Escorts and Sugar Babies get paid travel expenses. Most women (especially ones who live in Chelsea) can afford a Zone1-2 Travelcard or Uber for the return home.

If she cba to travel to Hampstead then suggest elsewhere. You and your friend are getting your knickers in a twist over such a trivial point. If she goes to Hampstead and he asks her to go home with him she can say no you know.

If the guy had posted here, we'd all tell him to run from your gf. She's expecting behaviour from 1890.

Intheriver · 27/03/2019 18:27

Ahhh I remember when I was 15 I went on a date. Ended up 2miles from home. He lived two miles in the other direction and he walked me all the way home... what a gent! We had no money for taxi Grin

Back in modern day England, I think things have changed somewhat. I would expect ANYONE, regardless of sex, to look out for their date and check they are ok. However I would also assume that most adults will be perfectly fine getting themselves home.

It doesn't sound like he was rude, sounds like it was perfectly safe. I'd also expect to pay for my own meal although it's nice if anyone offers to pay.

Basically get with the modern times OP and your friend Wink

StealthPolarBear · 27/03/2019 18:27

Can people who say it's polite and good manners explain if they walk off thinking the other person is really rude? Because that's the only interpretation.
In which case I think it's ruder to set someone else up to be judged rude :)

BlueSaphire · 27/03/2019 18:28

I dont think the man should pay for the womans transport home, I dont think he should be the one arranging transport, I didn't say the woman was helpless...however I do think he should be the one to leave last if they are going in separate directions.

Thats just my personal opinion...(and my OHs too)

Would it be a deal breaker if I was dating? Depends how much I fancied him.

Jessgalinda · 27/03/2019 18:28

Love all these people that keep saying what he should have done.....that clearly have never ordered an uber.....ever!

StealthPolarBear · 27/03/2019 18:29

Why should the man be the last to leave? Think about it because if there's no logical reason then it's just like believing in faries.

SchnitzelVonKrumm · 27/03/2019 18:29

Why on earth would he need to send a cab for her to get to Hampstead? It's on the tube. Is this some kind of learned helplessness?

Intheriver · 27/03/2019 18:29

Oh and don't worry OP - I think your friend has clearly been out of the horrendous game that is dating for a long time and is obviously very careful and doesn't wish to be hurt. That is understandable.
Your Elizabeth Bennet attitudes have made me smile though Grin

StealthPolarBear · 27/03/2019 18:29

Ie believe what you like but don't assume anyone else agrees with your fantasy

Blackbooty · 27/03/2019 18:29

My 48 year old DH just said he wouldn’t leave his date just standing there whilst he jumped in an Uber and left.
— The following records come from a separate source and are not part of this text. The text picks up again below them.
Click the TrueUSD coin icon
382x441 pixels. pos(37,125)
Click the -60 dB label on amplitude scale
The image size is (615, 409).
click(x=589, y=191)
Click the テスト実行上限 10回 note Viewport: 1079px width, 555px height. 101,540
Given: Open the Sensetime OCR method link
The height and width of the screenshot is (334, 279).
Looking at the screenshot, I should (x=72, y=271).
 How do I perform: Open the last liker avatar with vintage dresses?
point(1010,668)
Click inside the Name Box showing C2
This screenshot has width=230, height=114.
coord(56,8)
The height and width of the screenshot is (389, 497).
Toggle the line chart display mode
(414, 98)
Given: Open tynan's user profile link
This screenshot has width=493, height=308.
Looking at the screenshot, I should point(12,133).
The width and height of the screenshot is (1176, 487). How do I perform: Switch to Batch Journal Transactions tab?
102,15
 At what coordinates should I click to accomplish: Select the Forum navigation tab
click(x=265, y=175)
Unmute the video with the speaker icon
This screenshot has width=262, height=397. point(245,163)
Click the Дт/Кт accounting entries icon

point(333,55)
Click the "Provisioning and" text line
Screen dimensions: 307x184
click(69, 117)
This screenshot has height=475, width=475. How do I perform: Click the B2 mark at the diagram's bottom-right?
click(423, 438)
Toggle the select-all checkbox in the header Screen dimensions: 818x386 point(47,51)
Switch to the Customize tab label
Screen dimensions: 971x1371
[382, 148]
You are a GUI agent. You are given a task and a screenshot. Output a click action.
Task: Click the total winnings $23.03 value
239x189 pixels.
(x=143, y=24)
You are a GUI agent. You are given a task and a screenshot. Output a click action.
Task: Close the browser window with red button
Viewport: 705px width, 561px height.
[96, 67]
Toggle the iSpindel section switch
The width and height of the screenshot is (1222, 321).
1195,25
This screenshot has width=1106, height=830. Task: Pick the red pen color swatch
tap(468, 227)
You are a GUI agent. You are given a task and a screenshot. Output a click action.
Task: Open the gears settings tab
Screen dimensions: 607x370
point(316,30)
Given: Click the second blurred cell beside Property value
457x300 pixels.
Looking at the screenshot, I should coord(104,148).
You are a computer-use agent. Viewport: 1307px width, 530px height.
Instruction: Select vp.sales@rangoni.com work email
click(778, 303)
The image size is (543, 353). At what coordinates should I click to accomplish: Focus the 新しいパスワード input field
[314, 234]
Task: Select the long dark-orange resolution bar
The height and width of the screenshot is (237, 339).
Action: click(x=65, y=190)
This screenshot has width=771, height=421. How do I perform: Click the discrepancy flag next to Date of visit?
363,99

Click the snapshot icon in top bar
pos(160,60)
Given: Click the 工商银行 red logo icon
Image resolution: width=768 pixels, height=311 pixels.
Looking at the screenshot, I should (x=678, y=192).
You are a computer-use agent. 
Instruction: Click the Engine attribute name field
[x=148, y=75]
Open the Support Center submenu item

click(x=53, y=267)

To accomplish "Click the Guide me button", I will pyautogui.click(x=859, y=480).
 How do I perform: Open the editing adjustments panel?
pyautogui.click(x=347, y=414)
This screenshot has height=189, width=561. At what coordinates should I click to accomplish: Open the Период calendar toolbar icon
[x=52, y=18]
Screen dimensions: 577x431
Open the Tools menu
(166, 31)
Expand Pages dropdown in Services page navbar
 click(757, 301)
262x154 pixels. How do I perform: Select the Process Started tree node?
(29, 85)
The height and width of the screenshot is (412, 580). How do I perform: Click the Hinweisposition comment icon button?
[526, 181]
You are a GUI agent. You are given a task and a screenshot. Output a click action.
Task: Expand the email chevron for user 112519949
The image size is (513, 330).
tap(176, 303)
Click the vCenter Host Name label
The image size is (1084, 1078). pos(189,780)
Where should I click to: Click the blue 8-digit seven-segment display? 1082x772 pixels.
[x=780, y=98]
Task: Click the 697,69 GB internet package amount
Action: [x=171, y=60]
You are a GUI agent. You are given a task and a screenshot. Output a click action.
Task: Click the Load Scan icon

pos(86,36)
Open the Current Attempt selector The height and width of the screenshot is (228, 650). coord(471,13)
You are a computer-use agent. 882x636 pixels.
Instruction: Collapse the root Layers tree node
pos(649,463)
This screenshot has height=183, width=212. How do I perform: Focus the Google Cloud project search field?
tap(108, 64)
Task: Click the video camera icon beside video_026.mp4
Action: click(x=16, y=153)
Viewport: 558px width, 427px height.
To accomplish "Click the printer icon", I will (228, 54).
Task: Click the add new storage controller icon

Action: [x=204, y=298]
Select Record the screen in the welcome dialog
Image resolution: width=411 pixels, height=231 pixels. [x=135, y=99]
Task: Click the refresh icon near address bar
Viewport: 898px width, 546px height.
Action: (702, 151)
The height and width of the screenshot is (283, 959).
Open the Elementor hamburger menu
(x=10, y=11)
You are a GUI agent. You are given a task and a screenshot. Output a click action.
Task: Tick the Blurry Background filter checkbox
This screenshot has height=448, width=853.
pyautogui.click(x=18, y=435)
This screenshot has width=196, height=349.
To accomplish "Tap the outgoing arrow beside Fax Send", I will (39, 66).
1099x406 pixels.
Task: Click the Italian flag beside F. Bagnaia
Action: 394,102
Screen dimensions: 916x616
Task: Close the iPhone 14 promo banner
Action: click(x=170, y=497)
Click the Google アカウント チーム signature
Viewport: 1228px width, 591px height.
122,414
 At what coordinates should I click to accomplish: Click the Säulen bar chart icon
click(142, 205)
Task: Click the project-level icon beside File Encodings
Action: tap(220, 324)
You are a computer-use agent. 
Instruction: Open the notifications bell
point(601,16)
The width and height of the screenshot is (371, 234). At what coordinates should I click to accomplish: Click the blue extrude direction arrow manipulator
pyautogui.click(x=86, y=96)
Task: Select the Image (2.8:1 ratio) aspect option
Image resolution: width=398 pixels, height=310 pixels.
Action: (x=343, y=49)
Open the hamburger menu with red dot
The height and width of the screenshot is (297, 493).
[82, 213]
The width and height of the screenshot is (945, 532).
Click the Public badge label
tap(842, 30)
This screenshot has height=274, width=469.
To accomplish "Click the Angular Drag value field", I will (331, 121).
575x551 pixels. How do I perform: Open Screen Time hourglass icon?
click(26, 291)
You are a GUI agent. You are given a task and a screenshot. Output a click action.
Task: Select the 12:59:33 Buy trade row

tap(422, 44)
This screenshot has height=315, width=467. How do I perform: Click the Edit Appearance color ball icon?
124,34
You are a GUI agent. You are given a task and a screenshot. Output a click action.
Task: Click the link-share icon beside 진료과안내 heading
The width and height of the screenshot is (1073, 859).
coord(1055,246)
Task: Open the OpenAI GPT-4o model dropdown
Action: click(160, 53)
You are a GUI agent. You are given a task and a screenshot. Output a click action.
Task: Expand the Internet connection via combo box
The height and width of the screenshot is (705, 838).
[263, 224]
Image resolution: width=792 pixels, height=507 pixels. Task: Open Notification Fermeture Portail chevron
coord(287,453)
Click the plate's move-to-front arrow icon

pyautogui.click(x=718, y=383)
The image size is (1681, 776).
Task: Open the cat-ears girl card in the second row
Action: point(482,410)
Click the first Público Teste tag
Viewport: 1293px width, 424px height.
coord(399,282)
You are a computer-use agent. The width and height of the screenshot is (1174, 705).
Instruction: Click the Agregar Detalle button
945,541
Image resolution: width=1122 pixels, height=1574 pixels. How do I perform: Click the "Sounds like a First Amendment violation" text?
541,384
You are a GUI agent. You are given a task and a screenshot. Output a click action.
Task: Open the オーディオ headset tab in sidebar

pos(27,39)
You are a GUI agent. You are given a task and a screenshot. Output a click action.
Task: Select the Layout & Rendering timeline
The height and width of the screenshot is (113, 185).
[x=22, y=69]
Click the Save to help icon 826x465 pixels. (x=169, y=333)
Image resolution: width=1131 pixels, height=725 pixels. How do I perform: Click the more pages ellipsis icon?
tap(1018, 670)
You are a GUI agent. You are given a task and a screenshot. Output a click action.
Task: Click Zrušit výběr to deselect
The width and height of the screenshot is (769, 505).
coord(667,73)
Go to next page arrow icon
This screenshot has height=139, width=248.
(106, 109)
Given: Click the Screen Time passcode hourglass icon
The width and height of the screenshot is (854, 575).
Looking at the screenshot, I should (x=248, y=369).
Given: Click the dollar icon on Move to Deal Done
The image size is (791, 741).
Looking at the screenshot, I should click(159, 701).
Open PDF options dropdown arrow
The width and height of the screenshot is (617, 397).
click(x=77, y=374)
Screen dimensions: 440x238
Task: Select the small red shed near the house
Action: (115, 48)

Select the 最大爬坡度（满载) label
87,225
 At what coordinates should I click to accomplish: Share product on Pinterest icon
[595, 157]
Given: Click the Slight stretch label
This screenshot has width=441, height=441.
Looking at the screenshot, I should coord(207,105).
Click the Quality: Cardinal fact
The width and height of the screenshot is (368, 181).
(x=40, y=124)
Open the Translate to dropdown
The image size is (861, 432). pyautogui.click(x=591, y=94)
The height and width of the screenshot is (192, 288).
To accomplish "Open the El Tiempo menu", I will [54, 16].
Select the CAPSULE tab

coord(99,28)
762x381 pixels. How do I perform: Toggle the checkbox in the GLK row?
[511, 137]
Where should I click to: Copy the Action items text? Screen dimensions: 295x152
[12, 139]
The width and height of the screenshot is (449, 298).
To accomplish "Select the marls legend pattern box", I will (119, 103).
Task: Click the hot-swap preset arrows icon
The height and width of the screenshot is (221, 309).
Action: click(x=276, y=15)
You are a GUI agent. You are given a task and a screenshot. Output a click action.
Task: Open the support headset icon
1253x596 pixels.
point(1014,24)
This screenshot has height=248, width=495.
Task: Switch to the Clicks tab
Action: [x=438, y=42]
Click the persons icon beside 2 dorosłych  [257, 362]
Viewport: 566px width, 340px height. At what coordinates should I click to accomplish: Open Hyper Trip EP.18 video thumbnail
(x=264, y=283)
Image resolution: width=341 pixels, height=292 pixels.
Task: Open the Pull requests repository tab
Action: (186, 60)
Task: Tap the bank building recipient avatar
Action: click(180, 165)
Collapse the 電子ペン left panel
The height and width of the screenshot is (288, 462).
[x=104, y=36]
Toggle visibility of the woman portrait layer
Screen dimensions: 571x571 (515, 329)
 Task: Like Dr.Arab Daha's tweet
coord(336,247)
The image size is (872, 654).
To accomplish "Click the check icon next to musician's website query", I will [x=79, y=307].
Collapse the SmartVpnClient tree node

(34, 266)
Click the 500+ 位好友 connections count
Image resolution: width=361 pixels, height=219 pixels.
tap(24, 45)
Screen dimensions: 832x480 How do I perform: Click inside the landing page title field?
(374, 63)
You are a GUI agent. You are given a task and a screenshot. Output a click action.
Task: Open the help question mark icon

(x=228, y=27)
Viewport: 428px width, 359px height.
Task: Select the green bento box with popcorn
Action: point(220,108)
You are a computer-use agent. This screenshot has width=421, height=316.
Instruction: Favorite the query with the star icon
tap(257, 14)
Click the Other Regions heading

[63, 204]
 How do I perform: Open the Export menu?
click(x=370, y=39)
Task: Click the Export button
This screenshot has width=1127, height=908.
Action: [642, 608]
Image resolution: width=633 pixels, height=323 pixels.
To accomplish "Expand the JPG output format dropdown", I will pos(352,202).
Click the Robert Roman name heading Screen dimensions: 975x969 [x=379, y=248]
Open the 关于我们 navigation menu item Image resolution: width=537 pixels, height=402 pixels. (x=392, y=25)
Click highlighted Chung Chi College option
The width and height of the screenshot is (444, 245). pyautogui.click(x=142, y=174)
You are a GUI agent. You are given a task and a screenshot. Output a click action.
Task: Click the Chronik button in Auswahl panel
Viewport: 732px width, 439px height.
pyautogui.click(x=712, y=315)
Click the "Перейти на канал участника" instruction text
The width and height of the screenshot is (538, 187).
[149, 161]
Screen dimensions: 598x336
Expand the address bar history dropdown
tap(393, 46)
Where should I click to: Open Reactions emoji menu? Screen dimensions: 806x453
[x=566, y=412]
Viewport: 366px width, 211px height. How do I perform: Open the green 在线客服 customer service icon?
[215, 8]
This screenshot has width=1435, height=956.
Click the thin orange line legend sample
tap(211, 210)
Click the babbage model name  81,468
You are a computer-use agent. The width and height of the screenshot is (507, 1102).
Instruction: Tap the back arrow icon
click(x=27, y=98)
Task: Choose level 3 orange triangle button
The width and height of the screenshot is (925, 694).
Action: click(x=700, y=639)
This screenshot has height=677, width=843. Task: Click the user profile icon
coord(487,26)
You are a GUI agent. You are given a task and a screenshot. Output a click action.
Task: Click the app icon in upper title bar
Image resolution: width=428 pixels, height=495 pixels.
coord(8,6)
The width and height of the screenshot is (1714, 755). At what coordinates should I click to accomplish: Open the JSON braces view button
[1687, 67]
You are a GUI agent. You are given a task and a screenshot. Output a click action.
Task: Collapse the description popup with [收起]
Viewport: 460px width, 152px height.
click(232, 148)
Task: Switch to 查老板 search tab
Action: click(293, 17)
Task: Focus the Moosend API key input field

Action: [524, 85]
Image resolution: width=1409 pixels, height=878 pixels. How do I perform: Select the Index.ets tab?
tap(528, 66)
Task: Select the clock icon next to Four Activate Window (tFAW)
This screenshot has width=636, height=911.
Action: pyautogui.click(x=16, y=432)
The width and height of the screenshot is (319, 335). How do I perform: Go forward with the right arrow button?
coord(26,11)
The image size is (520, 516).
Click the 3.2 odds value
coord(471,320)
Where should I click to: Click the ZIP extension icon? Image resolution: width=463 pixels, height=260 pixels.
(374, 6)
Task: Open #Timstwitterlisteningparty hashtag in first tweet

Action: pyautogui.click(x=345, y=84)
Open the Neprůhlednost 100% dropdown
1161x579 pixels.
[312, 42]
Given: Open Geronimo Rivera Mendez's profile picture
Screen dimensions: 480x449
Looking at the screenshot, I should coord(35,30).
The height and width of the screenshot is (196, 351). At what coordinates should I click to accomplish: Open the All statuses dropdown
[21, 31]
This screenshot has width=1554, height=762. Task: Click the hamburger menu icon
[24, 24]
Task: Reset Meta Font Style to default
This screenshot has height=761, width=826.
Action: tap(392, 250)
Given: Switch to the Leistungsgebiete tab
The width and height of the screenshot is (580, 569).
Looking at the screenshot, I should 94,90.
I don’t know why, but I find it really irritating when posters relay what their DH thinks. I suppose it always comes across as so smug. Anyway, I digress.

starsurge · 27/03/2019 18:30

However, as my actions are usually down to either being nice, polite or in some ways just a result of my upbringing and possibly some genetics (after all, hormones do influence behaviour - read, not control!), then I'm gonna say misogyny is a little bit of a stretch.

I think the distinction here is if you'll do the same for your male friends. If yes, then great!

Jessgalinda · 27/03/2019 18:30

I dont think he should be the one arranging transport, I didn't say the woman was helpless...however I do think he should be the one to leave last if they are going in separate directions.

Then she can arrange her own uber, surely? If it's not to him to arrange.

And why should he be the last to leave?

If his uber turned up first?

StealthPolarBear · 27/03/2019 18:30

Yes I've just asked my DH and he said "baby shark doo doo doo doo de doo". Because he's annoying.

StealthPolarBear · 27/03/2019 18:31

I think the distinction here is if you'll do the same for your male friends. If yes, then great!
And if so presumably all his male friends are really rude.

StealthPolarBear · 27/03/2019 18:32

And what if she wanted to go somewhere without telling him? She could have arranged another date straight after his.